Adiós a un compañero

Chema Allongo
CHEMA ALLONGO

Cada periodista tiene un estilo particular. Algunos serán recordados por sus crónicas, otros por su cátedra en las aulas, por sus ácidas notas políticas o por sus escritos de viajes. Julio Puente será recordado siempre por su campechanía, su humor y por el saludo de costumbre cuando se encontraba con compañeros y amigos: «¿¡Qué hay, maestro?!».

Yo siempre le recordaré por su afecto y por la amistad que me brindó todos estos años. Hemos perdido a un periodista de talento a tiempo completo. Hemos perdido a un amigo de palabra sincera y oportuna. Me he quedado sin un gran tertuliano. Nos hemos quedado sin un periodista de primera. Julio Puente paseó oficio y cordialidad por las redacciones de los medios en los que trabajó.

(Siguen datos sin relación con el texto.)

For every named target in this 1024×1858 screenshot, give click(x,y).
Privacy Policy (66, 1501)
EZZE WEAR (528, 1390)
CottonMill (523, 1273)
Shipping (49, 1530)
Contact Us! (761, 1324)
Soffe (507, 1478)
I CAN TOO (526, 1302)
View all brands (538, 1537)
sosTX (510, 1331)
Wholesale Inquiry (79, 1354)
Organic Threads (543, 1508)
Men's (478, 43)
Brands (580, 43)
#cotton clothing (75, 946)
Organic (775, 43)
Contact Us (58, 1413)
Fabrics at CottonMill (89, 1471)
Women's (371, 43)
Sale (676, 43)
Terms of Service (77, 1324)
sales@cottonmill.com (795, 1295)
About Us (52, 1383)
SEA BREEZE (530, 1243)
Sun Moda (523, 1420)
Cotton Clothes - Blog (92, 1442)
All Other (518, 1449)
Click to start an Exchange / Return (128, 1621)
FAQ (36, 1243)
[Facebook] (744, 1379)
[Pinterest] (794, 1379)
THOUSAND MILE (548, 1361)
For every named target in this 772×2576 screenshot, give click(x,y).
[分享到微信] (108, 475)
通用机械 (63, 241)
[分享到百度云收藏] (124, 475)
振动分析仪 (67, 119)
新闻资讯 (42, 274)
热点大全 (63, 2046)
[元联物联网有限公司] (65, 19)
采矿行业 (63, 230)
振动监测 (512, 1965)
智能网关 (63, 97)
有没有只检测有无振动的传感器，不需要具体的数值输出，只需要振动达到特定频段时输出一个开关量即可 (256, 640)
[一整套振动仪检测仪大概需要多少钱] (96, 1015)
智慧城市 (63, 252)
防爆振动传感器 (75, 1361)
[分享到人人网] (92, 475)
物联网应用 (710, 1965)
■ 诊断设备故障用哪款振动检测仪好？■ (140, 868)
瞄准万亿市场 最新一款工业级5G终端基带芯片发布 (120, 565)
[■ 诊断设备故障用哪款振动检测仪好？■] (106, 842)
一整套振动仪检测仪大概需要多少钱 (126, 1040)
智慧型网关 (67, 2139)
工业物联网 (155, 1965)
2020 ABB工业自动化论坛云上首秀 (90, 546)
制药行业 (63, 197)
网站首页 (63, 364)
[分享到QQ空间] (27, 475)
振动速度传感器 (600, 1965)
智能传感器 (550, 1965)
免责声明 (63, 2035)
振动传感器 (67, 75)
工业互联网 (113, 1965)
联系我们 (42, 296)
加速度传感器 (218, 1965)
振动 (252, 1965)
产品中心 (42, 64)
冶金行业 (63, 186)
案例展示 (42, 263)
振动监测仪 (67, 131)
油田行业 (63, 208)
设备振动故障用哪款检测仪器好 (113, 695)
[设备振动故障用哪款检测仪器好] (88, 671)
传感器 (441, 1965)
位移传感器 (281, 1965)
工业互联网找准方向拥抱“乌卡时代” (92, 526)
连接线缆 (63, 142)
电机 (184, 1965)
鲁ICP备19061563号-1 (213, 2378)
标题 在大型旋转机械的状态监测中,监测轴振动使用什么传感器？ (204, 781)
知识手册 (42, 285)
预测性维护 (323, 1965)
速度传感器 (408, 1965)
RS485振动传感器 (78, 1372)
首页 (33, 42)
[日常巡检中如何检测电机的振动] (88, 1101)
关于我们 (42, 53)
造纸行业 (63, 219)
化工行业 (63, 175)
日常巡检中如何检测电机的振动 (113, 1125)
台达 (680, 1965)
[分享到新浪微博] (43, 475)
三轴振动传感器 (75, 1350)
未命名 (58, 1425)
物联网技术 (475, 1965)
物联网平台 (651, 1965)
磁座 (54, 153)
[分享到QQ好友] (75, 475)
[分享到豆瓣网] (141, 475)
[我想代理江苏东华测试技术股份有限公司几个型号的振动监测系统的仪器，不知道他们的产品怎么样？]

Adoptaba a menudo la postura del observador externo, esa distancia que, paradójicamente, inviste lo sucedido de una mayor veracidad y proximidad. Su carácter jovial solía dejar una puerta abierta a otras interpretaciones de la realidad y su prosa rehuía las formas agresivas. Su extraordinario don de gentes, su exquisita educación, su elegante sentido del humor, su discreción y su cultura permitieron granjearse amistades en todos los campos. Querido Julio, te echaré mucho de menos.